But Larry was only vaguely aware that the tech was still there. Memories. This whole thing revolved around memories. His, Lucian’s, and the Wheel’s. The Wheel’s Heritage Memory, with the sum total not only of its own experience, but that of all its ancestors as well. Find that, and they could read the history of the Charonians.
There was no end to the information, the answers, the discoveries that might be found there—if the Heritage memory had not been destroyed when the Lunar Wheel died, if it were still accessible, if Lucian’s dead mind could show them the way in.
“Okay, VR view-helmet coming down,” the tech said. “You’re going to be in the dark for a second until we get this thing hooked up.”

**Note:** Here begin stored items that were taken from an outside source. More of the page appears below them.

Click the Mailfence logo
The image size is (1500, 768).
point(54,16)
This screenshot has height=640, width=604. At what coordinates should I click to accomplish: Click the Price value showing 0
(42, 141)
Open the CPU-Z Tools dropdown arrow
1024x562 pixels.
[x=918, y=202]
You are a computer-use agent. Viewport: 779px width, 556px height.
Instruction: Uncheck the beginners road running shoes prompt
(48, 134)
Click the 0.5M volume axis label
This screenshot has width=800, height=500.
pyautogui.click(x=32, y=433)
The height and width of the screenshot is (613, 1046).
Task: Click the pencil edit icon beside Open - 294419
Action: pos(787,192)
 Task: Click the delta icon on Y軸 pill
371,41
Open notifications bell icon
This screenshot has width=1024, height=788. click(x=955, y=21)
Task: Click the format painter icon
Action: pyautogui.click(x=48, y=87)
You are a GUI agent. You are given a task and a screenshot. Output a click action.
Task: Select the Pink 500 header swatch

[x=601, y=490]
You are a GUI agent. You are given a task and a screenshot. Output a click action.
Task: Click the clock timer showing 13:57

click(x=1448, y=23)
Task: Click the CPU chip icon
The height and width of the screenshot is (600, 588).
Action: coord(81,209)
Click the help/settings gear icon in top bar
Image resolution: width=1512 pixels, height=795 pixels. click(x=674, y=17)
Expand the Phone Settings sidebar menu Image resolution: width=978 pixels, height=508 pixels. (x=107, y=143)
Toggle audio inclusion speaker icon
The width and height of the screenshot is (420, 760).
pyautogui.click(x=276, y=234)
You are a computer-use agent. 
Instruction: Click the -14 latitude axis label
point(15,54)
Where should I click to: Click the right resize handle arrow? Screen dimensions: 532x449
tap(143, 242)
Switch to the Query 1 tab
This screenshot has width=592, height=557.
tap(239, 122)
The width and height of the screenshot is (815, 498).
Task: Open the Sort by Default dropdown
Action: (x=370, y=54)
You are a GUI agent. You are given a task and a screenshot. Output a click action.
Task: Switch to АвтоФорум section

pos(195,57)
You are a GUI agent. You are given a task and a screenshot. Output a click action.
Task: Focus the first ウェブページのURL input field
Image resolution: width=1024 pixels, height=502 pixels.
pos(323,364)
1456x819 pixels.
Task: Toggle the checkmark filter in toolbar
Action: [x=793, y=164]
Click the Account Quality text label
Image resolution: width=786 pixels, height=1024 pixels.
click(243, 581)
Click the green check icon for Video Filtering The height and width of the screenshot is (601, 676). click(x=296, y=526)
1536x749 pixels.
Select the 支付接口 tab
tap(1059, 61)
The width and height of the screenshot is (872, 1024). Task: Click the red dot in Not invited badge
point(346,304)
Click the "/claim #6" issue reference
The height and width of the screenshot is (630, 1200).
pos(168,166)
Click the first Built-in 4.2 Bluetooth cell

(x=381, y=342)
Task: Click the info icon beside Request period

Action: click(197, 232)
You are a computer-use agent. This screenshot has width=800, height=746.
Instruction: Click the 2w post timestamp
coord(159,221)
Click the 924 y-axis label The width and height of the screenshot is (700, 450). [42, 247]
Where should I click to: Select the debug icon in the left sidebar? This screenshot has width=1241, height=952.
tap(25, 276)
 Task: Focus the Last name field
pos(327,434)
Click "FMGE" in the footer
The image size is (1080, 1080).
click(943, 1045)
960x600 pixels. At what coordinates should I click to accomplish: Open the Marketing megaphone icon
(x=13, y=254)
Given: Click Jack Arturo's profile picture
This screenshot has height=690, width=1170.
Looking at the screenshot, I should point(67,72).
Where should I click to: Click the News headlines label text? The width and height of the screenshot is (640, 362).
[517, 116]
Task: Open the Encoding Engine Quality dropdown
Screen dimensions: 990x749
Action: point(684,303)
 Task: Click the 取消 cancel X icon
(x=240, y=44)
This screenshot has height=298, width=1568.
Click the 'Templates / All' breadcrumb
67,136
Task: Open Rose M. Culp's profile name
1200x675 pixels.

The tech placed the helmet on Larry’s head and swung the visor down, and Larry’s world went black.
He sat there, waiting in the dark, wishing it wouldn’t happen at all, wishing it would hurry up and be over with.
Dream on. If Larry was sure of one thing, it was that this was going to be a long haul.
Finally, after some space of time that might have been a minute or an hour, it began. The exoskeleton came alive, a tiny thrill of motion quivering through it as the power came on. The view-helmet visors lit up, a miniaturized video screen in front of each eye, their views just slightly offset from each other so as to provide realistic binocular vision and depth perception. Larry found himself—or his simulated robot body—in a featureless room, with various rather generic objects and obstacles scattered about. A warm-up room.
Marcia MacDougal’s voice came over the helmet’s earphones.
“All right, Larry. We’re all set here in control. Try out the suit for a few minutes, and then let’s see if you can get Lucian’s attention.”
“Okay,” Larry said, “but bear with me for a few minutes. It’s, ah, been a while since I did this. I’m probably very rusty.”
“That’s all right, love,” Selby said in some sort of attempt at an encouraging tone of voice. “Once you learn, you never forget. Just like riding a bicycle.”
“That’s good to know,” Larry said. “But I’ve never ridden a bicycle.”
Larry stood up, and the exoskeleton moved with him, smoothly, all but silently. He lifted his left foot, moved it forward, set it down. The feedback system provided him with a slight jolt as his foot came down. He moved his right foot, set it down a bit more gently, and he was walking. His field of view lurched from side to side a bit as he moved. He came to a set of steps in the imaginary warm-up room. He paused at the foot of the stairs, then walked up them as carefully as he could, tottering a bit here and there. There was a wide platform at the top. He turned around and made his way back down the stairs, having a bit more trouble keeping his balance. He got back to ground level without incident, though, then walked over to a pair of pyramid-shaped objects, each with a handle at its apex. The red one was marked “100 kilograms” while the blue one said “300 kilograms.” Larry bent down and moved “his” arm to pick up the red one. The exoskeleton was far stronger than a human being, and Larry was able to pick the weight up easily. The weight might be wholly imaginary, but the computer simulator did a very credible job of giving it a realistic heft. Larry straight-armed the weight, held it out to his side, and let it go. It fell to the ground with a heavy thud, and Larry felt the non-existent floor vibrate beneath his feet. “Very realistic,” he said to the team in the control room.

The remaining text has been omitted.